Reading Assignment 3

Perceptron, MLP, TensorFlow

Write your answers in a PDF and upload the document on Gradescope for submission. The due date is given on Gradescope.

Each question is worth 10 points.

Please watch the videos and slides before answering these questions.

  1. 2.1 Perceptron. To train a perceptron or multi-layer perceptron we need to differentiate the loss function with respect to the model parameters. Explain why this makes the Heaviside function unsuitable for training.
  2. 2.1 Perceptron. Find and prove the relation between sigmoid and tanh.
  3. 2.1 Perceptron. What happens when you choose a learning rate that is too small? Describe what happens when the learning rate is too large.
  4. 2.2 MLP. Consider a perceptron where $\phi$ is a linear function, e.g., $\phi(x) = x$; show that for the XOR problem, there is no linear perceptron that can reproduce this data.
  5. 2.2 MLP. Consider the figure below. This is a directed acyclic graph or DAG. Assume that node 1 is set equal to the input $x$. We build an ANN based on this graph. The output $y$ is at node 5. Explain qualitatively the sequence of operations the ANN performs to transform the input $x$ to the output $y$ following this DAG. Assume that the activation function is some given function $\phi(x)$.
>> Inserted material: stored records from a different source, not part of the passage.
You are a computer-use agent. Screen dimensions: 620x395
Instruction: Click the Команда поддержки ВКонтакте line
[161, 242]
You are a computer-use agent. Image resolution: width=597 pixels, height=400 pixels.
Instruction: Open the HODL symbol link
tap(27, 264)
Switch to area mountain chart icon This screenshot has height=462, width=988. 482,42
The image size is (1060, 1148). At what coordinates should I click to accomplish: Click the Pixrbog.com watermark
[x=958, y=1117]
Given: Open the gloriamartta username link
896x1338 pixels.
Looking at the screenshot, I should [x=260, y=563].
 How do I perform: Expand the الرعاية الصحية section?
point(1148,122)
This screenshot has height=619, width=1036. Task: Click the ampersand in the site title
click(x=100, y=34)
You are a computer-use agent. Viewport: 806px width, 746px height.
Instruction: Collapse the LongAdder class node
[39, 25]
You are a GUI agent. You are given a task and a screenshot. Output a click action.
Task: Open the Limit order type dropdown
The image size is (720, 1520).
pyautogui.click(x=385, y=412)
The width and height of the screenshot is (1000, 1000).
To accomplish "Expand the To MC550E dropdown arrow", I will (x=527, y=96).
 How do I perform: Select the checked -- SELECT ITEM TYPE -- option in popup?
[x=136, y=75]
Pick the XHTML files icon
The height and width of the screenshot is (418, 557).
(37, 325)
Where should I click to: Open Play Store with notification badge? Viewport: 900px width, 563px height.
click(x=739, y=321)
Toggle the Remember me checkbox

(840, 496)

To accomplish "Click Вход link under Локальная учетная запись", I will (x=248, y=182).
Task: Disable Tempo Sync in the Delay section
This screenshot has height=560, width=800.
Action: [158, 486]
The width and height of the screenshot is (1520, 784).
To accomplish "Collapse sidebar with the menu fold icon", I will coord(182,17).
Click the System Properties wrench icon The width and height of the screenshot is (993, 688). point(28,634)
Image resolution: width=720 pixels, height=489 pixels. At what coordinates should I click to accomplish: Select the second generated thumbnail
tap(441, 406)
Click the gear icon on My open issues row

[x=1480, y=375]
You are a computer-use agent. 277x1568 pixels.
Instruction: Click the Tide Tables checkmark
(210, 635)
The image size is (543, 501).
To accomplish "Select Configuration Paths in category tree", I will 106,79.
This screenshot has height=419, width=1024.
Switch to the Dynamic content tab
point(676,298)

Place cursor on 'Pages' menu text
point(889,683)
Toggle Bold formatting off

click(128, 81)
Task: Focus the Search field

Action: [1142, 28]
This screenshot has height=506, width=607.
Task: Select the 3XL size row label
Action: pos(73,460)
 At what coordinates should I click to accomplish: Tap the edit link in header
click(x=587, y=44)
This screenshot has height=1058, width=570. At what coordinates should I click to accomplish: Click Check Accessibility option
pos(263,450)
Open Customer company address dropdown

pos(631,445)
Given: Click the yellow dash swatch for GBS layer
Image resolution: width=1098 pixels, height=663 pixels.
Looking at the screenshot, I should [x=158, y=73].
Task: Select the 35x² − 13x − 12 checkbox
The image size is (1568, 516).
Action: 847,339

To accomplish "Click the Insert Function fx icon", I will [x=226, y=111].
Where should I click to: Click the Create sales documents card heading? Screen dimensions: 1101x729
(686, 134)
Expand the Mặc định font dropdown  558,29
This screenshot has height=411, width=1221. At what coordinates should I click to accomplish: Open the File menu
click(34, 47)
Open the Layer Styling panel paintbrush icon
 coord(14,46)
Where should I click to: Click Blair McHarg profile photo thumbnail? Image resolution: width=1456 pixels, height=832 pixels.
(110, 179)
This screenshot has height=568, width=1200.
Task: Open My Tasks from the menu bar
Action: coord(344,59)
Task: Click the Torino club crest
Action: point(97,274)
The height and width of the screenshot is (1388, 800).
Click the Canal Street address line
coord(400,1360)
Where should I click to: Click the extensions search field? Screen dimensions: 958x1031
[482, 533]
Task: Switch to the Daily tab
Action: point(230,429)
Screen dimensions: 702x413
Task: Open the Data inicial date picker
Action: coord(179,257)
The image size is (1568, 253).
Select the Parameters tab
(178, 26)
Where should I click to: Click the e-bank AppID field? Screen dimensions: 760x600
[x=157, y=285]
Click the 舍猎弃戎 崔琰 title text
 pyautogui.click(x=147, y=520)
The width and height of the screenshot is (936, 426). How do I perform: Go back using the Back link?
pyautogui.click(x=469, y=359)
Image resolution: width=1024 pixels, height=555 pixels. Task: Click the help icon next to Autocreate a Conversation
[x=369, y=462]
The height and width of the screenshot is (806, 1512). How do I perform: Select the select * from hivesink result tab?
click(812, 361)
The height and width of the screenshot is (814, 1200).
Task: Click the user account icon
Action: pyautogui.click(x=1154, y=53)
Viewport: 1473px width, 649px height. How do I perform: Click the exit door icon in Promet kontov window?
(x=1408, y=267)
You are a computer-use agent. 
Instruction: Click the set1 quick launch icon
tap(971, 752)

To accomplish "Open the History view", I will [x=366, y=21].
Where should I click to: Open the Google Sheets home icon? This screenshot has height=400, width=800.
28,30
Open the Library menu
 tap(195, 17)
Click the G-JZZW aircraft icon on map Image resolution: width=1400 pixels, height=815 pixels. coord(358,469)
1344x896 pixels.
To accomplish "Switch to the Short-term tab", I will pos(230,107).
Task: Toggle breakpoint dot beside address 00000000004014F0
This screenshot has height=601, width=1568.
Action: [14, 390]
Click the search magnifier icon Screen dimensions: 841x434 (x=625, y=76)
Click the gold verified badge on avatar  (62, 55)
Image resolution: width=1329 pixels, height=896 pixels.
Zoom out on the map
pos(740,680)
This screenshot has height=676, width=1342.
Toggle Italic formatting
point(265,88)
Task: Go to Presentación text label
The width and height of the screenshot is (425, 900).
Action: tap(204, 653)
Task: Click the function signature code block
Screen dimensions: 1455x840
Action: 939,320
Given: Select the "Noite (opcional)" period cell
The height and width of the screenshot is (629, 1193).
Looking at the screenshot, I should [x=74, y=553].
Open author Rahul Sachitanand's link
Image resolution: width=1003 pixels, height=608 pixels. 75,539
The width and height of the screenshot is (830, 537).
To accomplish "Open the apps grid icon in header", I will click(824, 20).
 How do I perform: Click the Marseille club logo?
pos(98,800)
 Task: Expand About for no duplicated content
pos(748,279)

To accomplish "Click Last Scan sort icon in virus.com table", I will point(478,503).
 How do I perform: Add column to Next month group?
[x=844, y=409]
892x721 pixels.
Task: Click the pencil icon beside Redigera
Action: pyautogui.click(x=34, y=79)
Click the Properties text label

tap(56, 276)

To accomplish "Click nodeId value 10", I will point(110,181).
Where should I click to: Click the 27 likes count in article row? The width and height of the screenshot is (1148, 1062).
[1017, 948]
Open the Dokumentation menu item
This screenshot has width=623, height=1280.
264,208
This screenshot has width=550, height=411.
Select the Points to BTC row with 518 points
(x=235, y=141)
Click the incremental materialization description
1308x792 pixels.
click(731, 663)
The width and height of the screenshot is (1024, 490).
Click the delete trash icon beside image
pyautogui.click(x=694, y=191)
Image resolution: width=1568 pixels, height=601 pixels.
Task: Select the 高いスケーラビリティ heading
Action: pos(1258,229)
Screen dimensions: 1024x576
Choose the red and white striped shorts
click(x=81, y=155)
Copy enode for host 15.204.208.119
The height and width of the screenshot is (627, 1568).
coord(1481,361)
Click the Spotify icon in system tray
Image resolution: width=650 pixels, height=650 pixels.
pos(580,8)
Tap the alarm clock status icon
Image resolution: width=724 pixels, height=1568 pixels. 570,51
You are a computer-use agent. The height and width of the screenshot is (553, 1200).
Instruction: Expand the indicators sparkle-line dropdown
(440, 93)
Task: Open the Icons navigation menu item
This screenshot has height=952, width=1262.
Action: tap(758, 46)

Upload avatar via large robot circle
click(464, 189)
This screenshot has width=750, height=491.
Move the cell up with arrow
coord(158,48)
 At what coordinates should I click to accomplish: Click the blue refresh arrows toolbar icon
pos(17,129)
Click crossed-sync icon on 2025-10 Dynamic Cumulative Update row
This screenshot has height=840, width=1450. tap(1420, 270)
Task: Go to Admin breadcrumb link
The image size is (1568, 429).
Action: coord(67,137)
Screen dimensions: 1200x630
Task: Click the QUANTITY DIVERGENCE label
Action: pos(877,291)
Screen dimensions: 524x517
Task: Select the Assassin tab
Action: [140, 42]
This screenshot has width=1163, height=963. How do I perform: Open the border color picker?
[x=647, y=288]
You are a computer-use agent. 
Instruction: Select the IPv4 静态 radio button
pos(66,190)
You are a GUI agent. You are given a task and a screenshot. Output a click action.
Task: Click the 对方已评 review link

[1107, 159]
  1. 2.2 MLP. Consider a generic multi-layer stacked perceptron. Describe using equations the sequence of operations that are performed, going from the input layer to the output layer.
  2. 2.3 TensorFlow/Keras. Explain the difference between Keras and tf.keras. This blog has a good summary of some of the main features of TensorFlow 2.0 and its relation to Keras.
  3. 2.4 Sequential API and 2.5 Functional API. Explain when you would use the Sequential API vs the Functional API in TensorFlow.
  4. 2.5 Functional API. Write a few lines of Python to implement the DNN shown below using the Functional API. The input has dimension 8. The output has dimension 2. All layers are fully connected. The activation function is tanh.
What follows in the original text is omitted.